EXERCISE TASK:
In the text on the Board's decision about posting vacancies, list each employee action named in the quoted passage from subsection 55(2) of the PESRA.
— START OF TEXT PASSAGE —
The Board’s decision
[12]
The Board’s
decision on the posting of vacancies is hereby reproduced in full:
A.
Article 11: Information (notification to bargaining unit regarding vacancies)
14 The bargaining agent
proposed the following new provision:
11.08 The Employer shall post
bargaining unit vacancies when they occur.
15 The
bargaining agent submitted that the current practice of the employer is to send
an email to all bargaining unit members when a vacancy occurs. The purpose of
the proposal is to enshrine that practice into the collective agreement.
16 The
employer submitted that the proposal was outside the jurisdiction of the Board
because it related to staffing. Subsection 55(2) of the PESRA states the
following:
No arbitral award shall deal
with the standards, procedures or processes governing the appointment,
appraisal, promotion, demotion, transfer, lay-off or release of employees...
17 The
employer relied on Public Service Alliance of Canada v. House of Commons,
Board File No. 485-H-12 (19910213), in which the Board determined that a
similar posting requirement was not within its jurisdiction.
18 The
Board has determined that it does not have the jurisdiction to consider this
proposal.
The position of the parties
[13]
The PSAC
argues that the question under review is whether the Board correctly concluded
that it did not have the jurisdiction to include the proposed provision on the
posting of vacant positions in the arbitral award. The PSAC asserts that this
question is one of “true” jurisdiction in the sense described in Dunsmuir v.
New
Brunswick,
2008 SCC 9, [2008] 1 S.C.R. 190 (Dunsmuir) and therefore reviewable by our
Court on a standard of correctness.
[14]
The PSAC
adds that that the simple posting of job vacancies cannot be described as
falling within the standards, procedures and processes governing the
appointment of employees captured by the prohibition set out under subsection
55(2) of the Act. The posting of a position does not affect the employer’s
prerogative to hire who it wishes for the position, nor does it interfere with
the employer’s discretion to establish processes or procedures for staffing positions.
— END OF TEXT PASSAGE —
— START OF EXTRACTED MATERIAL —
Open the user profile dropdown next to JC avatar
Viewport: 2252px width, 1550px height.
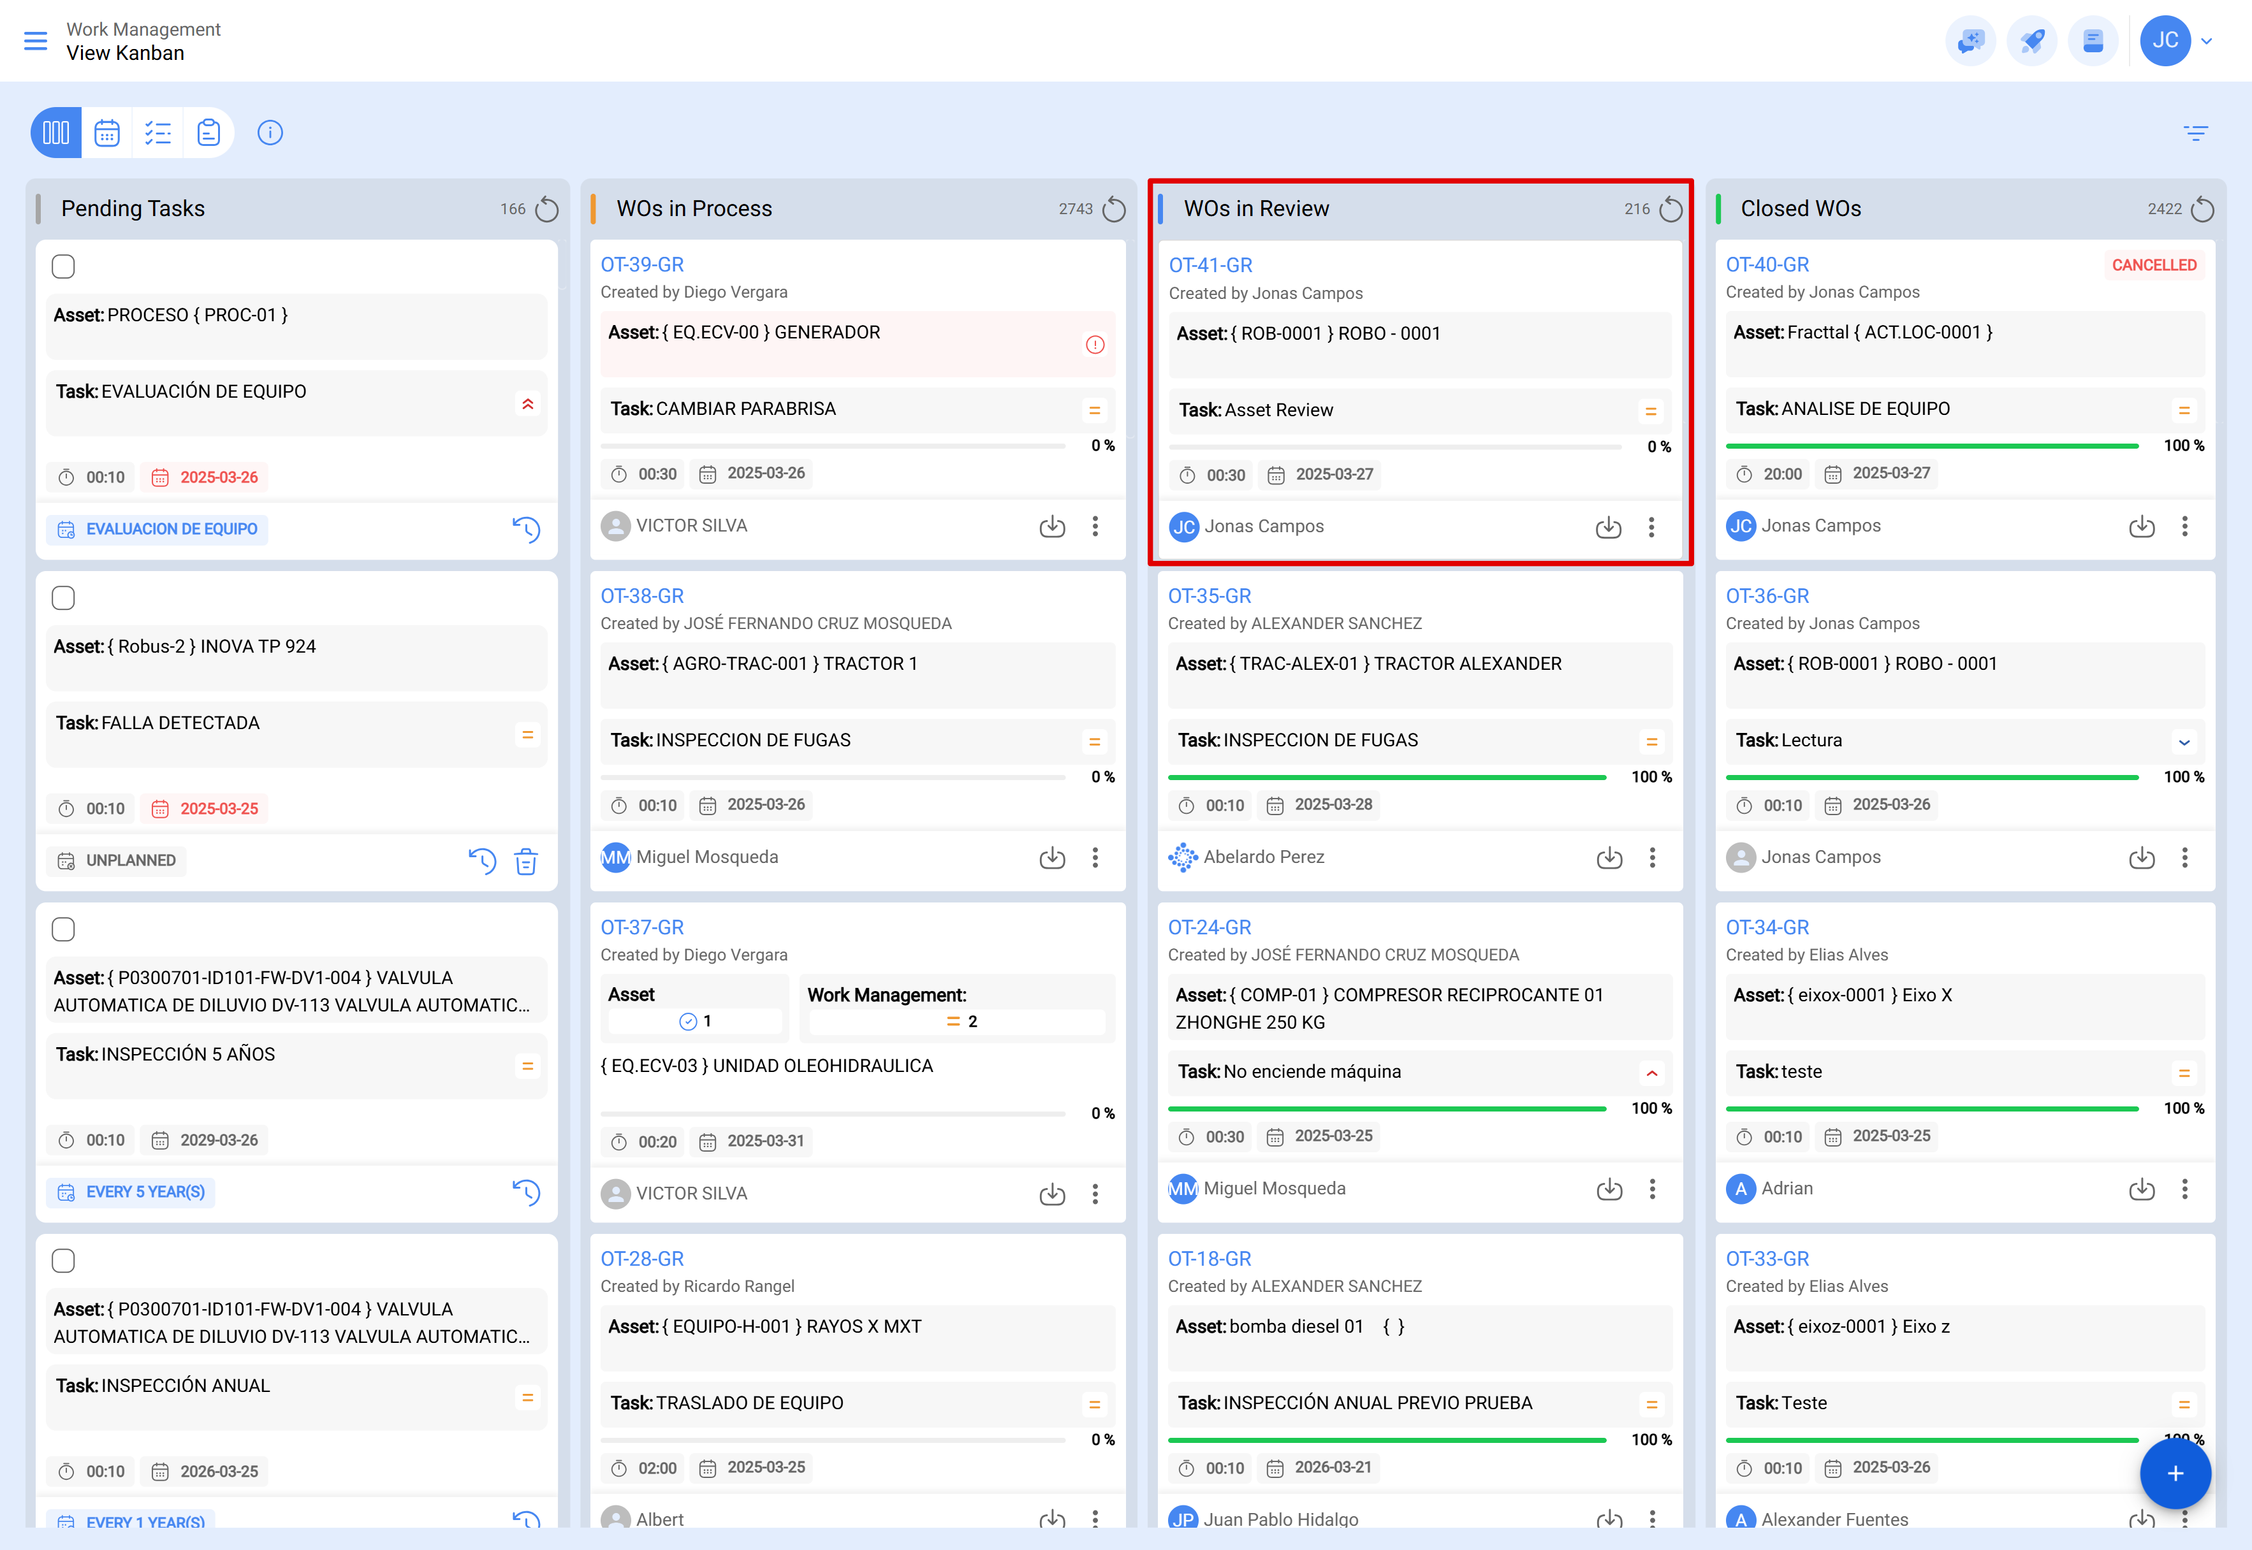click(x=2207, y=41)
— END OF EXTRACTED MATERIAL —
— START OF EXTRACTED MATERIAL —
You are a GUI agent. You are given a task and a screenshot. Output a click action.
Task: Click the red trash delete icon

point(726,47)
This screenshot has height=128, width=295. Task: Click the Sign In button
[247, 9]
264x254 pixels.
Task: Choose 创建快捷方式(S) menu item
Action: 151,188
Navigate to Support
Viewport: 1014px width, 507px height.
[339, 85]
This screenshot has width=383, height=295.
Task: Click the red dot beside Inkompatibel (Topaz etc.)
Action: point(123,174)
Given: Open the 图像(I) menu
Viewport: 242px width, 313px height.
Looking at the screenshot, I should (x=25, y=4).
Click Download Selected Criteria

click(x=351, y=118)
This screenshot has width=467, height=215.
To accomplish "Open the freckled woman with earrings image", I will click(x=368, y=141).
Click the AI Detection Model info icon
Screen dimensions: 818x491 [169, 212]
— END OF EXTRACTED MATERIAL —
— START OF EXTRACTED MATERIAL —
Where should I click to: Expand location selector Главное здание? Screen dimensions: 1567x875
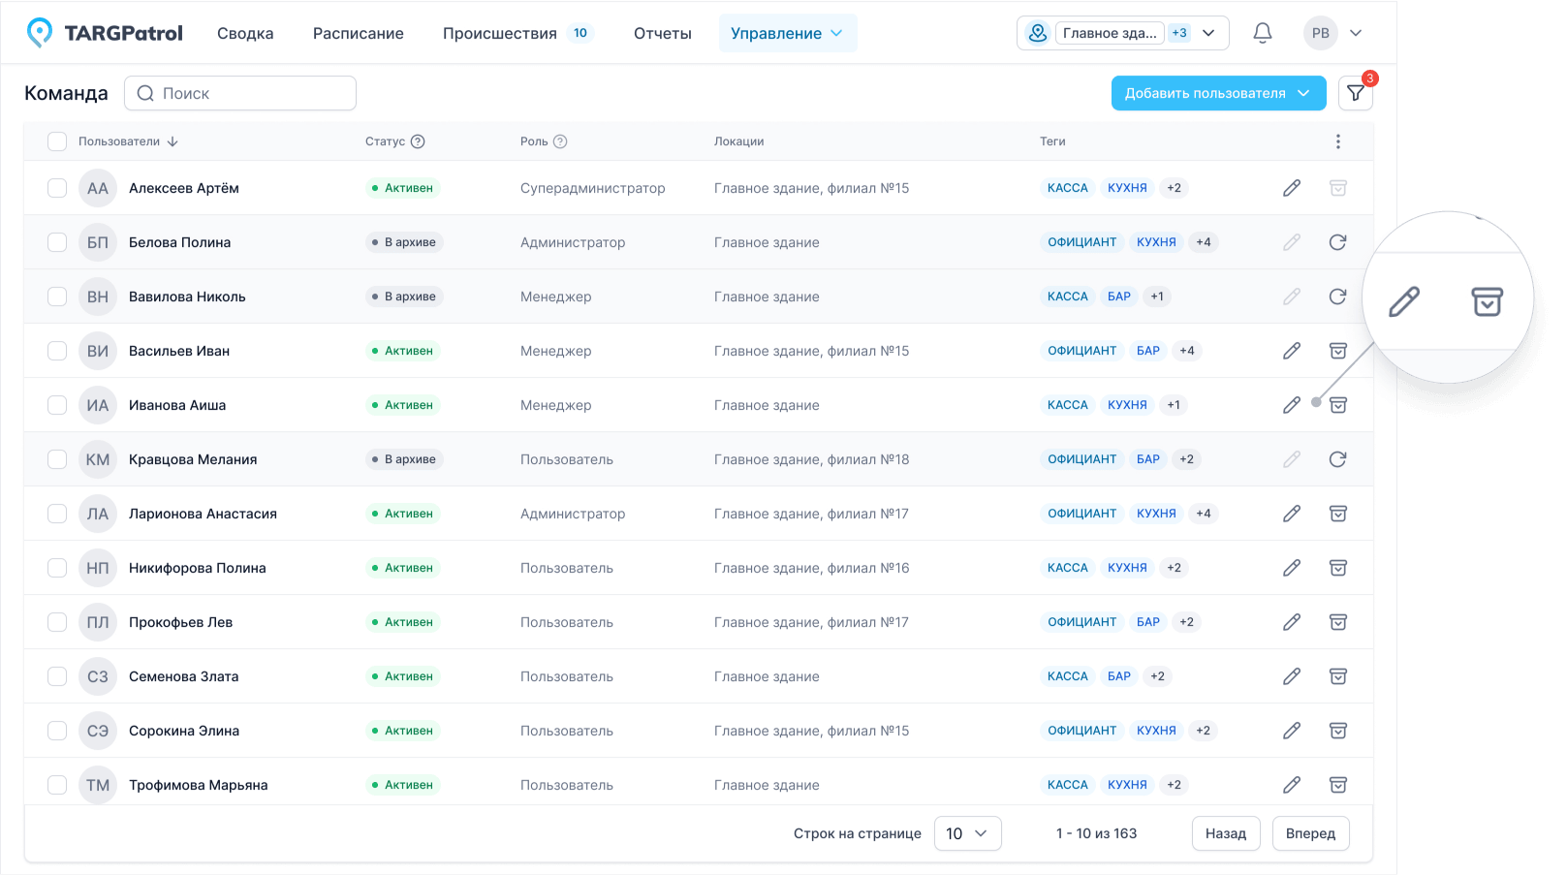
— END OF EXTRACTED MATERIAL —
EXERCISE SOLUTION:
appointment, appraisal, promotion, demotion, transfer, lay-off, release